- _Given task_
From the article on Ryan McNeil, list every former Canes player who, according to McNeil, went to Dallas and won Super Bowl rings.

Ryan McNeil doesn't wear either of the two national championship rings he won at the University of Miami. Those are put away. The 37-year old former Canes defensive back, 11-year NFL veteran and successful entrepreneur wears one ring that ultimately represents both -- his 2006 UM Hall of Fame ring.
"I don't wear [the national championship rings] and I'll tell you why," McNeil explained to me in a phone interview Friday. "Once you go to the next level, your focus and hunger is on something else -- a Super Bowl ring. The only regret I have about playing professional sports is not winning the Super Bowl. So many guys I know have Super Bowl rings. When [former Canes] Darren Smith, Kevin Williams and Russell Maryland went to Dallas and won Super Bowl rings, it was like wow -- that's what I wanted. That's something that's special. I don't know if I might eventually have one of my own one day, maybe as a coach or involved in management."
If you know anything about McNeil, nothing he said should surprise you. Since the day he stepped on UM's campus, the Fort Pierce native has always strived for more. And that's part of the reason McNeil is where he is today, living a successful life in Atlanta after retiring from pro football in 2003. He has his own publication, OT Magazine, and is the President and CEO of the Professional Business & Financial Network. Both businesses, among other things, try to teach athletes how to make a successful post-retirement transition from sports into the business world. I caught up with Ryan Friday to talk about his latest editorial in his magazine about the heavy dose of reality recently drafted athletes will encounter soon enough. It didn't take long, though, for us to start talking about the Canes, Randy Shannon and much more.
Q: I know its been a couple years since The Herald has caught up with you. Tell us what's new. Married? Kids? Where are you living?
A: (Laughter) I'm not married yet. Hopefully that will happen sometime soon. But I live in Atlanta now, been here for four years since I left Miami. I wanted to live on the East Coast so I could be near home in Fort Pierce and Miami. I have one daughter who is 11 now. Other than that, life is great.
Q: I've got to ask you the Dan LeBatard question -- the one you don't want to ask out of shyness, but Dan can because he's Dan. Are you making more money now than you were as a player?

- _Record excerpts_
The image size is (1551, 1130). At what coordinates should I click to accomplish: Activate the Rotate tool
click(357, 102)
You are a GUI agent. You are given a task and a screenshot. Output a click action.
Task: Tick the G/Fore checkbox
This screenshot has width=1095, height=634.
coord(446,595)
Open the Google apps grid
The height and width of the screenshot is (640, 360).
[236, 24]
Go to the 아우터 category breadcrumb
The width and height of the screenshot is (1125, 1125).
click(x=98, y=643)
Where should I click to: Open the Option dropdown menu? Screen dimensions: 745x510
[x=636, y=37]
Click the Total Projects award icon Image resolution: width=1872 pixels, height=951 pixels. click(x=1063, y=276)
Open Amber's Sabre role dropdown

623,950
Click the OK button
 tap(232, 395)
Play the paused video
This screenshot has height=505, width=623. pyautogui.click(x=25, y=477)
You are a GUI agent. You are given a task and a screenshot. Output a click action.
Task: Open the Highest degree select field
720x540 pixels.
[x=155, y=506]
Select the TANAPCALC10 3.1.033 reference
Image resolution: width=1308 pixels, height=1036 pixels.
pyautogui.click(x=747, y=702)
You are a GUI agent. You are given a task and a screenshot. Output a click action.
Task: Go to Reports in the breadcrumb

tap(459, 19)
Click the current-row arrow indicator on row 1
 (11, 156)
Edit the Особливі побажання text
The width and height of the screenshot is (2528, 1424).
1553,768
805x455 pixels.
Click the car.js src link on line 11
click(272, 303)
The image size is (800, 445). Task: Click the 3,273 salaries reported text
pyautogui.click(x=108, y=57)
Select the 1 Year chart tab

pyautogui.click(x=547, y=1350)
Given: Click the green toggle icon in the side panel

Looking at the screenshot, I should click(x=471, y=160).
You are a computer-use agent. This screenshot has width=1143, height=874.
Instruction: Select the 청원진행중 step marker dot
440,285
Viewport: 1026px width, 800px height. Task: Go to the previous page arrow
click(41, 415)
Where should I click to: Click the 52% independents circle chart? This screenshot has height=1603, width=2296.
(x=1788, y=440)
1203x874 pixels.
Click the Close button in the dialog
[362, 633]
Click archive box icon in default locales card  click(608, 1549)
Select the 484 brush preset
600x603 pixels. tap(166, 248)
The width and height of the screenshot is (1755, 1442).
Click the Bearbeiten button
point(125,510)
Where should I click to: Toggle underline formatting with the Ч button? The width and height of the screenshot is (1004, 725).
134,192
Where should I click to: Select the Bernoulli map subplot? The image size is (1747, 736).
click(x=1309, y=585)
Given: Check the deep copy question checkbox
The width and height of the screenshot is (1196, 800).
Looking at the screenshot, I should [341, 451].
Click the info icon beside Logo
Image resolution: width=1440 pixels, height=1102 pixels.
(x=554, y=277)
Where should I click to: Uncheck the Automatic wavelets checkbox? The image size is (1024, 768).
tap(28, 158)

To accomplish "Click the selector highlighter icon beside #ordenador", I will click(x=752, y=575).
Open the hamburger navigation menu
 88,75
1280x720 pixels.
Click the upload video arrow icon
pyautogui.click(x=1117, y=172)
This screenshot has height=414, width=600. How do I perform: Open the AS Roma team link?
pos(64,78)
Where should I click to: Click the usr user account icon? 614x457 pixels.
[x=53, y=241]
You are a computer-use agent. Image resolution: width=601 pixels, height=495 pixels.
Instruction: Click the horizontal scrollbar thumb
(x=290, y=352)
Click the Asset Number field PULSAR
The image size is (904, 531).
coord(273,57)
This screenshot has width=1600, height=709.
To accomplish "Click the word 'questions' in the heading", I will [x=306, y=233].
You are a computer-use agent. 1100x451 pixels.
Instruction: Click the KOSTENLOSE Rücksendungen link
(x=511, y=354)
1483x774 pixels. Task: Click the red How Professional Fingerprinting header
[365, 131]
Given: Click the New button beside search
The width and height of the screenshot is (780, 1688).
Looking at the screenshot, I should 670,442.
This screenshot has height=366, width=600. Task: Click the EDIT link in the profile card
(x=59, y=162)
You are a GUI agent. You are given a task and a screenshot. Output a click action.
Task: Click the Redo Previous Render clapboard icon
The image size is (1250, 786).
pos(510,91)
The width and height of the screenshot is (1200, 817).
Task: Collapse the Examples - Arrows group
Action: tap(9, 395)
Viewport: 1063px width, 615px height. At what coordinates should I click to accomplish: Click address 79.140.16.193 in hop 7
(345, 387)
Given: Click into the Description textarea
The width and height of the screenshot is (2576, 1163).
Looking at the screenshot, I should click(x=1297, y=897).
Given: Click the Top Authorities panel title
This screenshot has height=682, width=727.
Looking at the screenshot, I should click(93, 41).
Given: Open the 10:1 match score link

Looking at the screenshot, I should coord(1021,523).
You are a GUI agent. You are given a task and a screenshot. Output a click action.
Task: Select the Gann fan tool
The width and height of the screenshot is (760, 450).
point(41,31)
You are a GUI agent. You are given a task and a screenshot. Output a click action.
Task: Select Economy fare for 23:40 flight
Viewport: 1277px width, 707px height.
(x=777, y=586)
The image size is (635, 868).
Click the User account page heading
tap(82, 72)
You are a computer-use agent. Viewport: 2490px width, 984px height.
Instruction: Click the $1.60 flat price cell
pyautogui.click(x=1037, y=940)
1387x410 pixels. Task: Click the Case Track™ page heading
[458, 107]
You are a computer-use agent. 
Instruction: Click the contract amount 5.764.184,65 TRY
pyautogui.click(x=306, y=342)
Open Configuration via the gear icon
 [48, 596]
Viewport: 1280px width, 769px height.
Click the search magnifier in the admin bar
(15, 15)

- _Task response_
Darren Smith, Kevin Williams, Russell Maryland